By the time the March 11 meeting began, the conference room at HealthPoint Plaza was filled wall to wall with eager walkers. Jack Hembree, operations director at HealthPoint, offered his advice on starting a new exercise routine and improving heart health.

"You always hear about your grandpa who would flip bacon grease over his eggs and smoke a pack a day," said Hembree. Maybe he lived a long time, said Hembree, but remember that "Grandpa did more work by breakfast than we do all day." Many diseases, especially heart and blood vessel diseases, are hypokinetic, meaning that they are caused by a lack of movement.
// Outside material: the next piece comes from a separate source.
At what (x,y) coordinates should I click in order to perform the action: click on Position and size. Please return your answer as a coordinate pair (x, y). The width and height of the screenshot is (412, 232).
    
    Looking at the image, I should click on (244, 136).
"Our bodies are designed to be active. You will look and feel better if you are active than if you aren't active," said Hembree. He explained that people who are less active have less energy, which makes them even less active, which makes them feel even worse -- it's a vicious cycle that leads to health issues like obesity, diabetes, heart disease and high blood pressure.

Hembree suggested exercising at least five days a week, but aiming to be active every single day. Walking, swimming, lifting weights, biking, climbing stairs, running and aerobics classes are all great for cardiovascular exercise.

Trisha Compe, health educator at the Wellness Connection, recommends an hour of exercise seven days a week; people ages 65 and up should get at least 30 minutes a day five times a week. Strength training should be done twice a week for healthy bones and muscles.

"The heart is a muscle, and any exercise will make that muscle stronger," said Compe.

"March Into Heart Health" is a free program sponsored by Southeast Missouri Hospital, Saint Francis Medical Center, Southeast Missouri Area Agency on Aging, the University of Missouri Extension, AARP, Cross Trails Medical Center and the Regional Arthritis Center. According to Aslin, 76 individuals are signed up this year, including 16 who are participating through walking teams at the Agency on Aging, Retired Senior Volunteer Program and Life Care Centers of Cape Girardeau.

The next two meetings, set for 10 a.m. on April 1 and April 22 at Saint Francis' Fitness Plus, will focus on cholesterol and nutrition. At the last meeting, set for 10 a.m. on May 13 at HealthPoint, walkers will learn about exercise, strength training and flexibility, and will be screened again for blood pressure, body mass index, and balance and flexibility.